Here’s Why Walt Disney Lays Off 250 Employees

Walt Disney Co (NYSE: DIS) has recently laid off almost 5 percent of its consumer products and digital media segment workforce as an outcome of an ongoing effort to improve the financial performance of the restructured division. The corporation has reduced the headcount of the consumer products and digital segment by 250 employees.

This latest move is considered as part of Walt Disney’s broader cost cutting measure. The largest entertainment corporation in the world laid off 300 positions four months ago when the firm abandoned its once-famous toy-video game hybrid Infinity. Infinity was competing with the similar product from Activision Blizzard. Aside from that, the media giant also reduced the headcount at digital video company Maker Studios by 30 positions.

A Disney spokesman pointed out that many of the job cuts happened in a studio that was supporting mobile game franchise Marvel: Avenger’s Alliance, which is located in Bellevue, Washington. Other workforce reductions occurred at Disney Consumer Products and Interactive Media headquarters located in Glendale, California.

Walt Disney has stopped the development of console games and currently, it licenses its content to outside game creators. While the media giant is still creating some games for mobile devices, it is now also focused toward a licensing model there.

Following the period of exceptional growth brought about by the Star Wars and Frozen franchises, Disney Consumer Products and Interactive Media has now become one of the sources of investor concerns. During the Christmas season last year, sales of Playmation—an intensively marketed line of interactive toys—were a huge disappointment. Since the spring season, the division posted one after the other quarterly losses in terms of its profitability, although other Disney business divisions reflected improvements.

During the last reported quarter, the Consumer Products and Interactive Media segment of Walt Disney, which is the smallest of the four divisions, registered $357 million in profit.

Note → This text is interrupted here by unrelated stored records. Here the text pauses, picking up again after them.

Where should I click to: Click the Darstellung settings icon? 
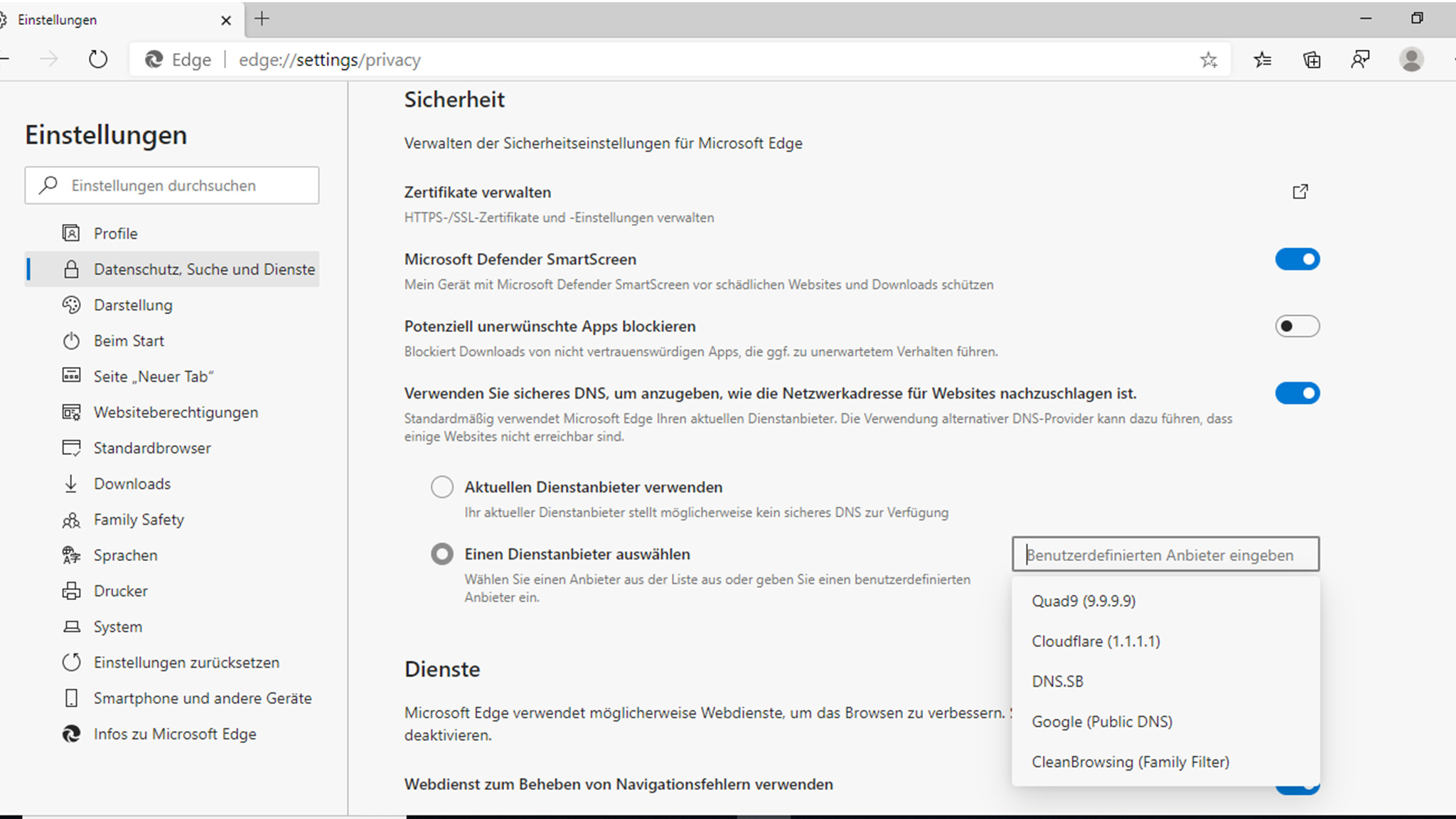(72, 304)
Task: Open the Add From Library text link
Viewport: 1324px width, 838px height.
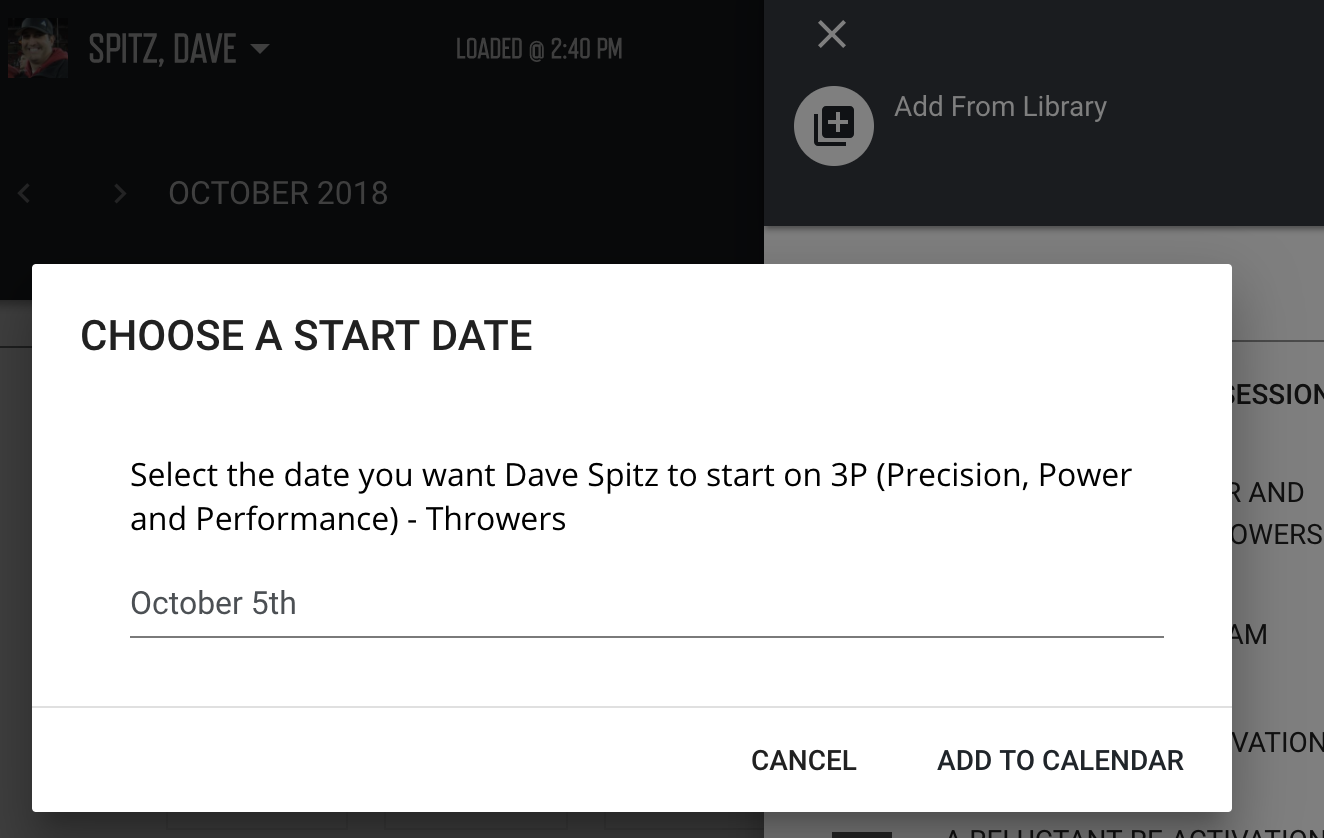Action: click(1000, 107)
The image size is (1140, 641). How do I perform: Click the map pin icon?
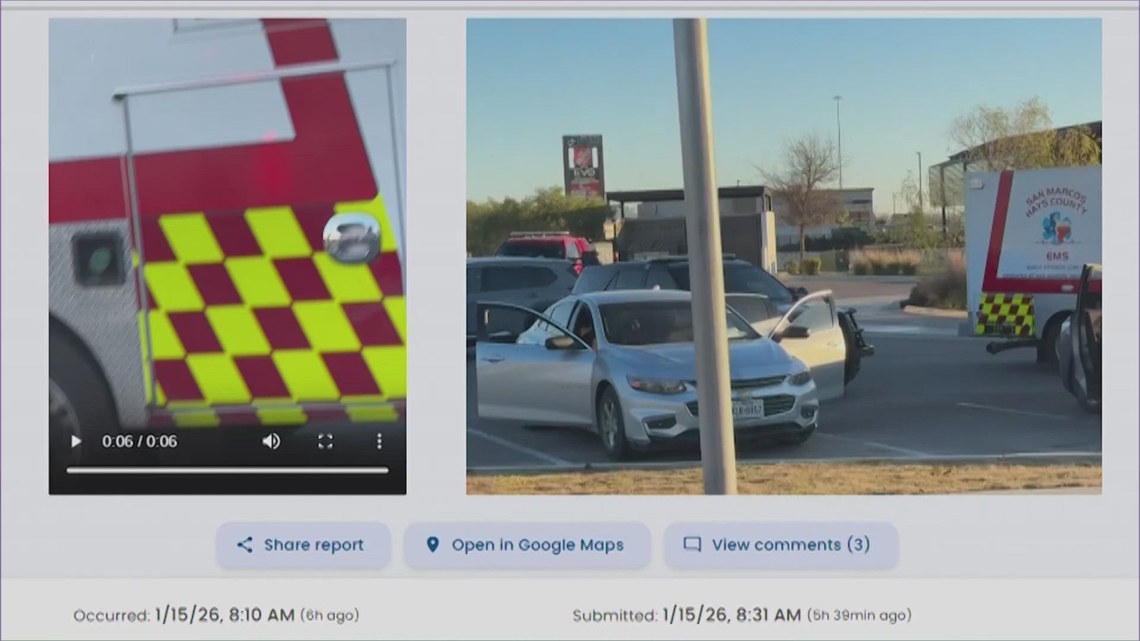coord(432,545)
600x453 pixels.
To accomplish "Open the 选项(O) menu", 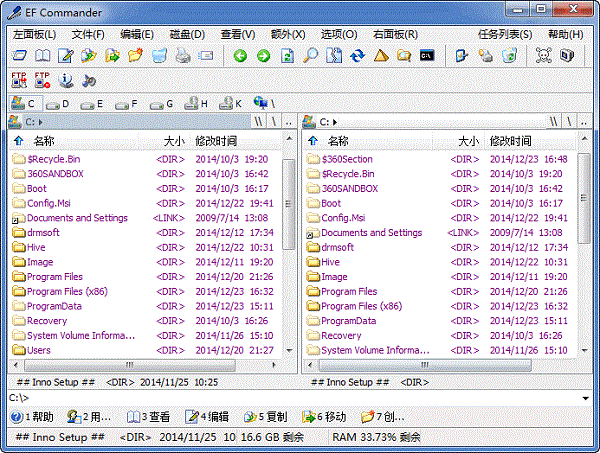I will point(338,34).
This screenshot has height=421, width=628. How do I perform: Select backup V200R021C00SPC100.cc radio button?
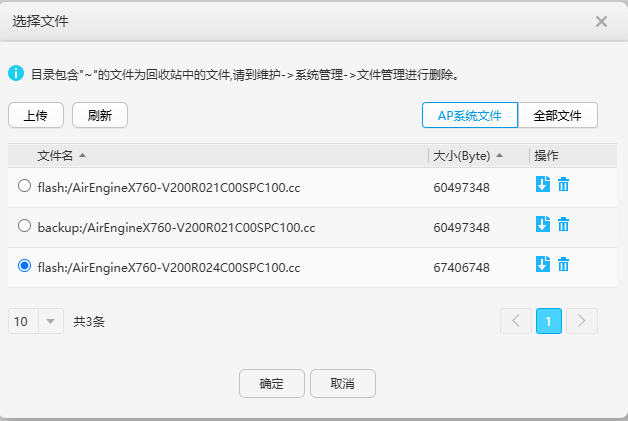coord(25,226)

This figure is equivalent to an 8 percent decline in comparison to the year-ago quarter, which the media conglomerate attributed to the deteriorating Frozen merchandise sales and negative effect of foreign currency obstacles. The third quarter profit of the segment was valued at $324 million, representing a 7 percent drop.

As of 10:06 AM GMT -4 on September 16, the stock of Walt Disney is changing hands at $92.45, down by 0.05 percent or 0.05 points.